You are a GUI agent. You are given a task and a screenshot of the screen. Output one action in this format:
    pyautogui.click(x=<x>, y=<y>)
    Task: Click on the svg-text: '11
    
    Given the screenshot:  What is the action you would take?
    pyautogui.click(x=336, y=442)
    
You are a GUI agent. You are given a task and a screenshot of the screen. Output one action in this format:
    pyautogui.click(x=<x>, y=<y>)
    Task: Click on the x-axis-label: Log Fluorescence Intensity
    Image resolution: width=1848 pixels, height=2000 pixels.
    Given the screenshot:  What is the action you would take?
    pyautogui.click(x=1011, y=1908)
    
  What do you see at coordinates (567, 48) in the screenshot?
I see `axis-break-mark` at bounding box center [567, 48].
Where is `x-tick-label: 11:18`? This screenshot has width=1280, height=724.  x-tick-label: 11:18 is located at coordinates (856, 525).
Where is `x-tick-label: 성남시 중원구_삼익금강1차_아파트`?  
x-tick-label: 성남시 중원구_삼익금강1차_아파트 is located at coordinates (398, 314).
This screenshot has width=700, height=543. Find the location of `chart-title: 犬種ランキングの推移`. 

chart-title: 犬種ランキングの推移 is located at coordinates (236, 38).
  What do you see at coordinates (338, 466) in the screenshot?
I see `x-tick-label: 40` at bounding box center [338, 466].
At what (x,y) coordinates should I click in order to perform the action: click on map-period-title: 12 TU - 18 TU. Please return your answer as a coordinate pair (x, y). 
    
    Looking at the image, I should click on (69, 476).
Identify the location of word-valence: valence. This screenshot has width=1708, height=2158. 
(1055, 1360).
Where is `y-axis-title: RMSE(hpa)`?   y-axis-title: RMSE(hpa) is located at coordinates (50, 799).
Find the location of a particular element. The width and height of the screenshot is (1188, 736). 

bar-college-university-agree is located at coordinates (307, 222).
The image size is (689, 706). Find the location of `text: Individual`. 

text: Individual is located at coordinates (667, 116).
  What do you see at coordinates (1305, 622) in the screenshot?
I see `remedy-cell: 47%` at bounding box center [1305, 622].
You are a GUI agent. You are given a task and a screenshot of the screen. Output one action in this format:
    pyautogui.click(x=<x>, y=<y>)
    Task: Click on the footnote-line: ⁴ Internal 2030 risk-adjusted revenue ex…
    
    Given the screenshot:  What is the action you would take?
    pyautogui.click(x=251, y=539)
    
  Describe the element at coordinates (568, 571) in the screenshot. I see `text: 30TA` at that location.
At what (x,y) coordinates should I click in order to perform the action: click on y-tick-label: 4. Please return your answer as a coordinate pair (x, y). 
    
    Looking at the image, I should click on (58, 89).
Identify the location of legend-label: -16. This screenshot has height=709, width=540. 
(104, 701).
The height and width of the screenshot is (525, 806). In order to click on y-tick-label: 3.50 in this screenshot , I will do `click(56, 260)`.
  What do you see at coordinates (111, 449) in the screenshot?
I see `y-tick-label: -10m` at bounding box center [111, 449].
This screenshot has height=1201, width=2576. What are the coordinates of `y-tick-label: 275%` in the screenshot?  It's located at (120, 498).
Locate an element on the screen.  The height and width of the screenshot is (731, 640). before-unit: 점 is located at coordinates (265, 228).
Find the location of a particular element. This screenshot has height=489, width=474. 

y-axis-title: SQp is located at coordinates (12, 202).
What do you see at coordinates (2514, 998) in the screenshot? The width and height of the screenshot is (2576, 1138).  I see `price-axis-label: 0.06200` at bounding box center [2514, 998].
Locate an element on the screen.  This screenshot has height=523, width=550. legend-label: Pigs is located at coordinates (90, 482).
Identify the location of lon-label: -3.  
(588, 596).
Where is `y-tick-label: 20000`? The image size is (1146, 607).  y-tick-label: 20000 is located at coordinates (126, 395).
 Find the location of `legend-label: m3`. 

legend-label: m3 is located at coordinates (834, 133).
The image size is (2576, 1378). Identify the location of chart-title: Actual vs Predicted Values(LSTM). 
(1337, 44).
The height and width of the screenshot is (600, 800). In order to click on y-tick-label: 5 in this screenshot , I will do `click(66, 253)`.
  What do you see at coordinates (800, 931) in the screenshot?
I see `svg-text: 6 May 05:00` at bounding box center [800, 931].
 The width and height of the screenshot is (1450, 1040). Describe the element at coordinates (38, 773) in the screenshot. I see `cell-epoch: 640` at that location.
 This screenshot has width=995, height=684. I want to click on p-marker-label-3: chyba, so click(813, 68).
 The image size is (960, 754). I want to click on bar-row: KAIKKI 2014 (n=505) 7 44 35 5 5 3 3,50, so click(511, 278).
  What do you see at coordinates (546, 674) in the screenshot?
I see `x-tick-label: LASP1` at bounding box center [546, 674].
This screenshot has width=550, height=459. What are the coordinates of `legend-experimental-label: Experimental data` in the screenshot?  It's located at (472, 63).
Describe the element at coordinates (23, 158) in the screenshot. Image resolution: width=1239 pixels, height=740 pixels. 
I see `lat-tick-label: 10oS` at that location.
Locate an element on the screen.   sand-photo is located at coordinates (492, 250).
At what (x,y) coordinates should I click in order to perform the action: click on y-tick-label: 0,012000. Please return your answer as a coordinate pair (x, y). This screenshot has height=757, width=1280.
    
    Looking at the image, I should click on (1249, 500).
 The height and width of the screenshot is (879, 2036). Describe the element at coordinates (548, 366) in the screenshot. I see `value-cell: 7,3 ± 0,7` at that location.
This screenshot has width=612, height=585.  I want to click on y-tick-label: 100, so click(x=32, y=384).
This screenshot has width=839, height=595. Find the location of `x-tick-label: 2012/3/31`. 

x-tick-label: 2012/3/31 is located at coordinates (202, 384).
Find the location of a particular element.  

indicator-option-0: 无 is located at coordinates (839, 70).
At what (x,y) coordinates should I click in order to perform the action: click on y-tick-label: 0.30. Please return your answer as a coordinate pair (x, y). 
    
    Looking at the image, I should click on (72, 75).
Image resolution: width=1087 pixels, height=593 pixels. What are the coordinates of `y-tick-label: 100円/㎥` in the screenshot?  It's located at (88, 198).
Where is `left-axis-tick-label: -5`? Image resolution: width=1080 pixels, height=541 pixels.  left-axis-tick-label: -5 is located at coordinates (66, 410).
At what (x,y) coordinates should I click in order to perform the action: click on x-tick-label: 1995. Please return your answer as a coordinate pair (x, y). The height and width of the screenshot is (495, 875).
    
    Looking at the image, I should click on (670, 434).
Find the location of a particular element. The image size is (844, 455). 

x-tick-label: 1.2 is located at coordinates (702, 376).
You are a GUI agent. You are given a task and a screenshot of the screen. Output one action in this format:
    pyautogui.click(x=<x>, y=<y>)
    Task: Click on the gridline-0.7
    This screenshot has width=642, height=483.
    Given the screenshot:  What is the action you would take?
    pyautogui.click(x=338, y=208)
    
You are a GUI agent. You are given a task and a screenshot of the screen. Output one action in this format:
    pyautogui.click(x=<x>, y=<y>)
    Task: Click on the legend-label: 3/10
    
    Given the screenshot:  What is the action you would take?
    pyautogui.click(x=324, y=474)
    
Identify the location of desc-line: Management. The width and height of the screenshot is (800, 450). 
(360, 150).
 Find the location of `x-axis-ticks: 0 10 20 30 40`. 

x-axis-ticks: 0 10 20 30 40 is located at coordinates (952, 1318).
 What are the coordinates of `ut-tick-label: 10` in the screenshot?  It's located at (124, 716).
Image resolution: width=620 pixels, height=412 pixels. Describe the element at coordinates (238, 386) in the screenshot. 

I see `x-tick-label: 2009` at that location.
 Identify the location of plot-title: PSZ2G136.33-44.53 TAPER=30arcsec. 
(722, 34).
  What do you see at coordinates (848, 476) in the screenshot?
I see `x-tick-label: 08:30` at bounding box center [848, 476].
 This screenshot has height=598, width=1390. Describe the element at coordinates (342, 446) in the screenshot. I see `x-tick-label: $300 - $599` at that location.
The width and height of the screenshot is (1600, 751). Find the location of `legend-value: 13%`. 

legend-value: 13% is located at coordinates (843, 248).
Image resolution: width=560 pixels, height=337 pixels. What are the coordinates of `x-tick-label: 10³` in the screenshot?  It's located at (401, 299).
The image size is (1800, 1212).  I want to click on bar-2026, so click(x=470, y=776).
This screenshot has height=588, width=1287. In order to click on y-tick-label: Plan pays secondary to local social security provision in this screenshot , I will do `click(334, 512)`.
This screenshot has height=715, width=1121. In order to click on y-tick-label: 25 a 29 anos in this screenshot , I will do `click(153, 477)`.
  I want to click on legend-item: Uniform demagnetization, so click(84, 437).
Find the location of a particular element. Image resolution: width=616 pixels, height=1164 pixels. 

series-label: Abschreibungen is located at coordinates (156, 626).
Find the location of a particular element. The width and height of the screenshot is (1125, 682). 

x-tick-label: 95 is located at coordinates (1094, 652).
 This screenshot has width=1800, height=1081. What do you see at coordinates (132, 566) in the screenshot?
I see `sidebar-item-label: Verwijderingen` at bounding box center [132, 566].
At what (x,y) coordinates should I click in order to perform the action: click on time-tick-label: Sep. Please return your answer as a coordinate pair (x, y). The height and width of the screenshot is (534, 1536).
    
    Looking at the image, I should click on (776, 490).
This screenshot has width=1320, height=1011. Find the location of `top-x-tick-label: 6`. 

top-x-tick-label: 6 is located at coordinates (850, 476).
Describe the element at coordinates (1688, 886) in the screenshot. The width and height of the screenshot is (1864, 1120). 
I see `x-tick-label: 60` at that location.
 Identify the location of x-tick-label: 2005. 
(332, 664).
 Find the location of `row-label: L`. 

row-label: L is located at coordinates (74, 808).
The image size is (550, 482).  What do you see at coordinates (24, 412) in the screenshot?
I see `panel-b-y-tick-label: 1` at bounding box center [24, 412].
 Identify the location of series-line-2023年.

■ Aim of the exercise ■
Copy the material again word for word, but only the part that opens with the line containing "This screenshot has width=612, height=585." and closes with the line containing "Image resolution: width=1087", both of those lines included.

■ Written reply ■
This screenshot has width=612, height=585.  I want to click on y-tick-label: 100, so click(x=32, y=384).
This screenshot has width=839, height=595. Find the location of `x-tick-label: 2012/3/31`. 

x-tick-label: 2012/3/31 is located at coordinates (202, 384).
Find the location of a particular element.  

indicator-option-0: 无 is located at coordinates (839, 70).
At what (x,y) coordinates should I click in order to perform the action: click on y-tick-label: 0.30. Please return your answer as a coordinate pair (x, y). 
    
    Looking at the image, I should click on (72, 75).
Image resolution: width=1087 pixels, height=593 pixels. What are the coordinates of `y-tick-label: 100円/㎥` in the screenshot?  It's located at (88, 198).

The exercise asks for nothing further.